Hitachi Vantara Pentaho Community Forums
Results 1 to 3 of 3

Thread: [Mondrian] RE: Interest in aggregate tables and their utilization

  1. #1
    Julian Hyde Guest

    Default [Mondrian] RE: Interest in aggregate tables and their utilization

    Justin,

    I'm pleased that you are implementing aggregate tables for MySQL. There is
    definitely a huge need. Without some kind of materialization, any database
    can only answer a top-level ROLAP query by doing a full table scan.

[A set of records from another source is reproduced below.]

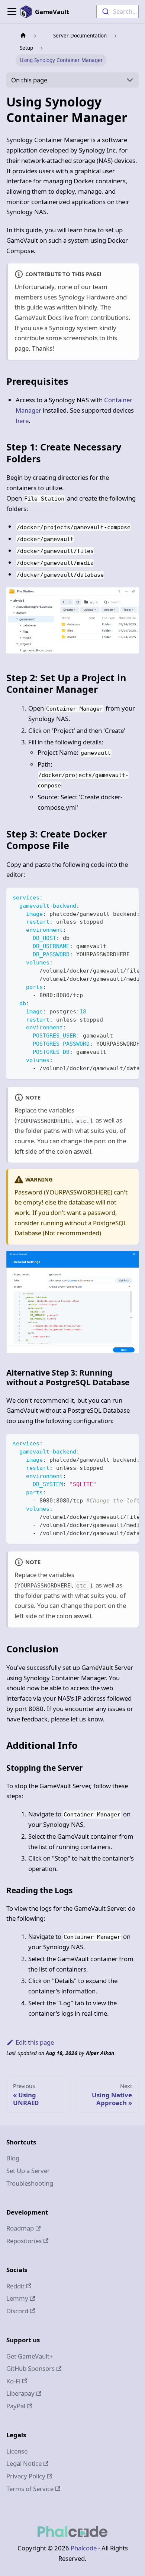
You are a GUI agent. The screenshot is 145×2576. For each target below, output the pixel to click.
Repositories (24, 2240)
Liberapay (20, 2393)
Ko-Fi (13, 2381)
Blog (12, 2158)
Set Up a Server (28, 2170)
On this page (29, 80)
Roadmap (20, 2228)
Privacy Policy (25, 2476)
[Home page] (23, 36)
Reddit (15, 2286)
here (22, 420)
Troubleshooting (29, 2183)
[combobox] (117, 11)
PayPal (15, 2406)
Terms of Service (30, 2488)
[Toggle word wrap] (115, 897)
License (17, 2451)
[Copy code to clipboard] (129, 897)
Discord (17, 2311)
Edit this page (35, 2042)
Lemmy (17, 2298)
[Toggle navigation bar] (11, 11)
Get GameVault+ (29, 2356)
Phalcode (84, 2548)
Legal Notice (24, 2463)
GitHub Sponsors (30, 2368)
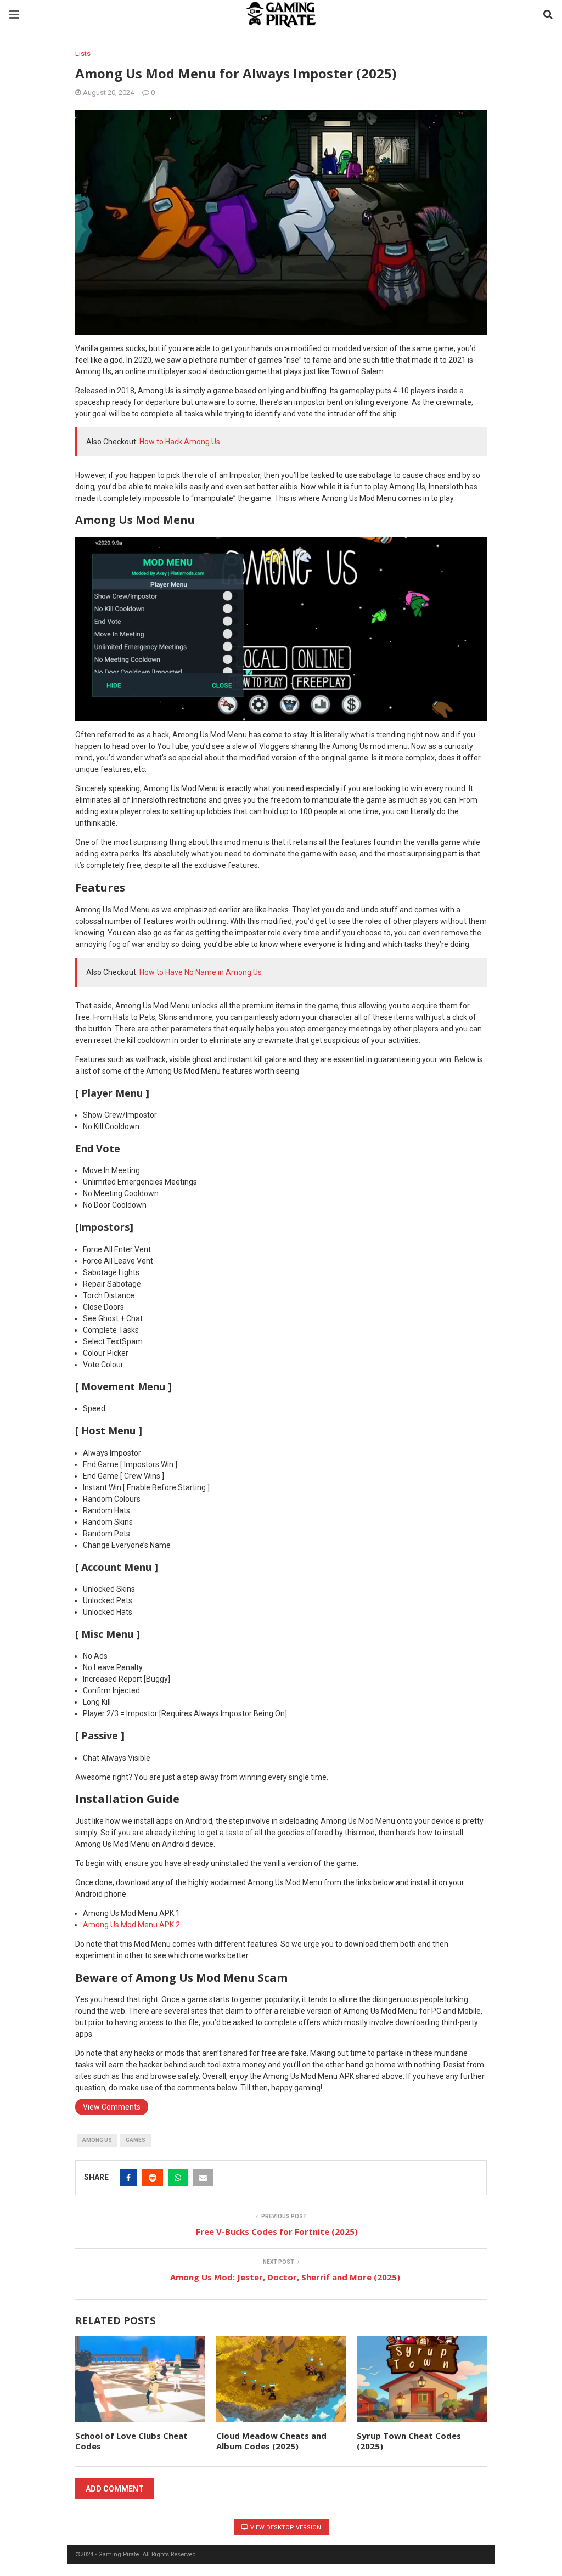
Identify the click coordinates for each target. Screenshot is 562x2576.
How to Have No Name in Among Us (200, 972)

That
    effort tends to grow linearly with the data size, and MySQL runs out of
    stream fast.

    There are several difficult problems with aggregate tables:
    1. Choosing the right set of aggregate tables to instantiate;
    2. Generating the DDL for those aggregate tables;
    3. Initially populating them;
    4. Incrementally populating them;
    5. Formulating queries so that the aggregate tables are used.

    All of these problems are hard. The good news is that Mondrian's approach is
    complimentary to yours. We knew that MySQL's optimizer couldn't do #5 and
    was unlikely to do so in the near future, so we explicitly included the
    aggregate definitions in mondrian's schema and changed the SQL we generate.
    AggGen was a weak attempt at #1, #2 and #3, and you are doing an excellent
    job at #4 (also #3).

    Even better news, there is a superior tool for recommending and creating
    aggregate tables (#1, #2, #3). It is called Pentaho Aggregate Designer [ see
    http://ci.pentaho.com/view/Analysis/...designer-core/ and
    http://ci.pentaho.com/view/Analysis/job/PAD/ ].

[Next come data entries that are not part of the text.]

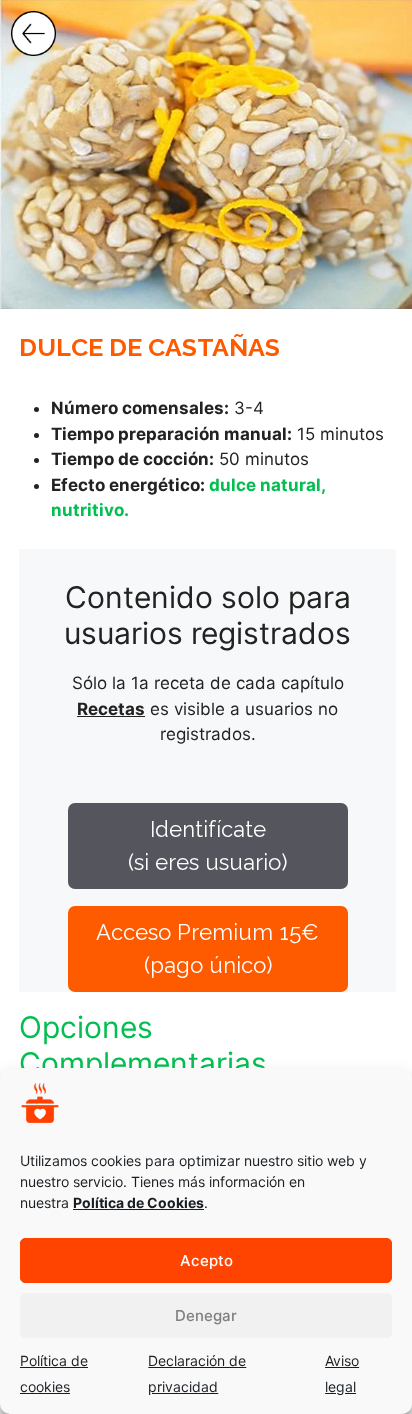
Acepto (206, 1260)
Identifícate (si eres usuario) (207, 845)
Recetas (111, 709)
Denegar (206, 1315)
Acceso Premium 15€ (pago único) (207, 948)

    PAD is an aggregate table recommender, exposed via a user interface. The
    recommendation algorithm is inspired by "Implementing Data Cubes
    Efficiently" (Harinarayan, Rajaraman, and Ullman, 1995).
    http://ilpubs.stanford.edu:8090/102/, and I used a randomized algorithm to
    tame the beastly polynomial running time.

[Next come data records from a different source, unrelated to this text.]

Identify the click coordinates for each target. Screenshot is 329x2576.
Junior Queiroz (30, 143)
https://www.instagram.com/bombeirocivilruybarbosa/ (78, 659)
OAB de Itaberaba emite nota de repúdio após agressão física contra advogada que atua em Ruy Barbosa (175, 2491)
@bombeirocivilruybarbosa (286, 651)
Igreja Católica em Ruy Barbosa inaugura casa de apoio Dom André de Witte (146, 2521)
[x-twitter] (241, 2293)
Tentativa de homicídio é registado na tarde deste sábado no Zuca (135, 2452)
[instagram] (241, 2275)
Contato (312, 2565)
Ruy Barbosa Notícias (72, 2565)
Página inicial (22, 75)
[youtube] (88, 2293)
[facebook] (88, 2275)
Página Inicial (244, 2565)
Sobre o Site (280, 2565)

    The algorithm is pluggable. You can drop in a completely different
    algorithm, if you have the urge to write one, provided that it works on the
    same inputs and produces a set of aggregate tables. It tool is also
    extensible: you can write your own input plugin to read a schema, or output
    plugin to generate DDL. The algorithm can even run from the command line,
    and has been embedded inside a stored procedure in LucidDB.

    The algorithm works on a static analysis of the schema (structure of the
    star schema, observed cardinalities of rows and column values) but does not
    today take query patterns into account. Strictly speaking if you want to be
    driven purely by the actual queries, AggGen is a superior algorithm, because
    it generated the aggregates for precisely the queries the end-user entered.
    But PAD generates much better coverage.

    I suggest you take a look at the PAD source code and see whether it would be
    possible to write a plugin to generate stored procedure calls. Also download
    and run PAD; playing with the UI gives you an idea what it can do.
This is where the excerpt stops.